Но круг открытого общения, конечно, изменился полностью. Точнее, он исчез. Я остался наедине с самим собой и оппонентами, такими, как те, из Парижа, что выписали ордер на мой арест.

— Как обстоят дела с арестом ваших счетов?

— У меня был один счет, которому двадцать лет и на котором лежат два миллиона евро. Это оплата моих консультаций, работы в апелляционном жюри ИААФ и так далее. Кстати, на него не поступало ни копейки российских денег, никогда. И он до сих пор арестован. Это выгодно всем — и французской прокуратуре, и банку, использующему мои средства, как свои собственные.

— А на что вы сейчас живете?

— У меня есть жена и сын, есть некоторые сбережения. На них и живу. Этого вполне хватает.

Валентин Балахничев / Фото: © РИА Новости/Владимир Песня

— Столько лет в спорте, и в один миг — как отрезали. Было что-то наподобие ломки?

— Сначала было очень легко, потому что я крайне устал от всех этих скандалов. Но потом облегчение прошло и наступило чувство сожаления, печали. Многого недостает, и я не имею в виду банкеты и перелеты бизнес-классом.
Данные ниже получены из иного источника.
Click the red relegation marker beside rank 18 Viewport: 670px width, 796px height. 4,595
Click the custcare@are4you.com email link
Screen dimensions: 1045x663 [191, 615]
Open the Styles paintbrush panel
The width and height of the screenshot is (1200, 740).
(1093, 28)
Не хватает прежде всего возможности профессиональной реализации.

— А чем вы занимаетесь, что составляет ваш день?

— У меня много домашних дел, вы просто себе не представляете, как много нужно, например, в течении дня сделать по дому.

Кроме того, я стараюсь кое-что писать, проводить определенную аналитику по своим оппонентам, в том числе по Себу Коэ. В общем, мне есть чем заняться.

— 23 апреля вам исполнилось 70 лет. Чувствуете себя на этот возраст?

— До этого дня не чувствовал. Недавно посчитал, в легкой атлетике я с четвертого класса школы, то есть фактически уже 60 лет. Наверное, бог наказал меня за то, что я слишком долго был в этом виде спорта, и рано или поздно я должен был поймать эту инфекцию позора. Один мудрый человек сказал мне: «Валь, тебе просто нужно было раньше уходить». Он прав.

— А были мысли уйти, допустим, после Лондона-2012?

— Нет, абсолютно. Я чувствовал в себе силы, знал, что делать, выходил из самых сложных ситуаций, пользовался уважением за рубежом, решал многие полезные вопросы, проводил крупнейшие старты, в том числе чемпионаты мира — и зимний, и летний.

В общем, за эти 60 лет было все, не хватало только скандала. Вот я его и получил. Цикл замкнулся.